Karantonis was able to roll up majorities in most of Arlington’s 54 precincts, although Cunningham won eight of them, largely in North Arlington single-family neighborhoods. The two tied in two precincts, Lyon Village and Nottingham.
Cambridge did not win a single precinct.
Given the public-health situation, it was a campaign largely conducted online and through the mail. Cunningham was attempting to re-create the circumstances that, in 2014, propelled independent John Vihstadt to a special-election victory over Democrats, but she was lacking a signature issue to use against the county’s dominant and often impregnable political party.
(Vihstadt, who in 2014 rode voter dissatisfaction with the Columbia Pike streetcar and other gold-plated capital projects to victory before being defeated in 2018, considered but ultimately opted against running in this race. He backed Cunningham.)
Cunningham said she considered her run for office necessary to raise awareness of what she sees as the dangers of monopoly government.
“I truly hope we started some important conversations about the perils of one-party rule and the need for greater accountability,” she said after the voting was over.
Cambridge, a 40-year resident of the county, never really got off the ground in the campaign. County Republicans, who have seen their fortunes fall even further in local politics since the election of Donald Trump, seemed disinclined to go full-throttle to support him, and even that basic DNA of Arlington campaigning – median signage – was missing from his outreach effort.
All three candidates were first-time office-seekers.
Republicans have not held a seat on the County Board since Mike Lane’s brief tenure (via a special election) in the late 1990s, and in recent years have found it challenging to recruit candidates for any local office. The arrival of Cambridge into the race did have an impact – signaling that better-known and better-funded Cunningham was going to have an even more uphill challenge of besting Karantonis, since the anti-Democratic vote would be split two ways.
Cambridge does, perhaps, get credit for the most out-of-the-box thinking in a campaign largely lacking it. He proposed that, instead of looking upward to create new housing, the county government promote going the opposite direction: underground living.

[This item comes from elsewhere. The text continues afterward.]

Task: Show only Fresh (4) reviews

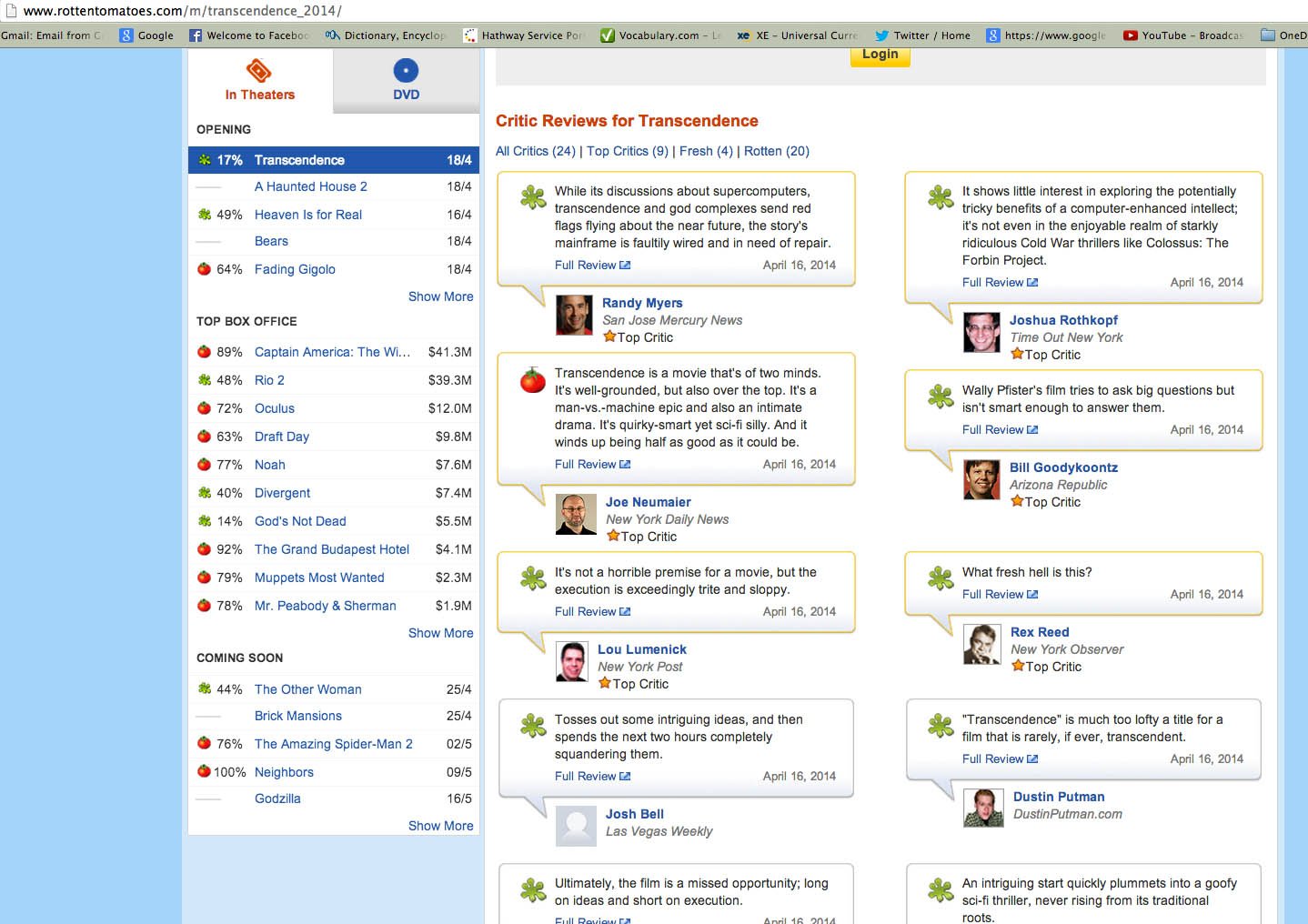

County election officials had encouraged voters to cast ballots in advance (by mail if possible), and about 52 percent of total votes cast were done prior to July 7. That compares to about 22 percent of the Arlington vote total that had been cast in advance in the June 23 Republican U.S. Senate primary.
Both Karantonis and Cunningham made a play for absentee voter, although the Arlington County Democratic Committee’s get-out-the-vote machinery had more success. Karantonis won 71 percent of the overall absentee votes casts, and garnered 59 percent of his overall vote total through absentee ballots. By contrast, Cunningham won 42 percent of her vote total via absentee votes, while Cambridge garnered 26 percent of his votes that way.
Karantonis’s road to the County Board dais benefited from the Arlington County Democratic Committee’s instant-runoff caucus to select its nominee. Initially running second behind School Board member Barbara Kanninen, he catapulted ahead of Kanninen by picking up support of those backing other candidates who had been eliminated, and ended up with the nomination.
With the special election in the rear-view mirror, eyes turn to what is expected to be a drama-free (at least on the local level) election on Nov. 3. County Board Chairman Libby Garvey, a Democrat, will face off against perennial independent candidate Audrey Clement in a repeat of the 2016 race, which Garvey won handily.
Republicans did not field a candidate for the Nov. 3 County Board race, and the Arlington Green Party, which for a period a decade ago ran candidates in local races, has not had candidates in recent years.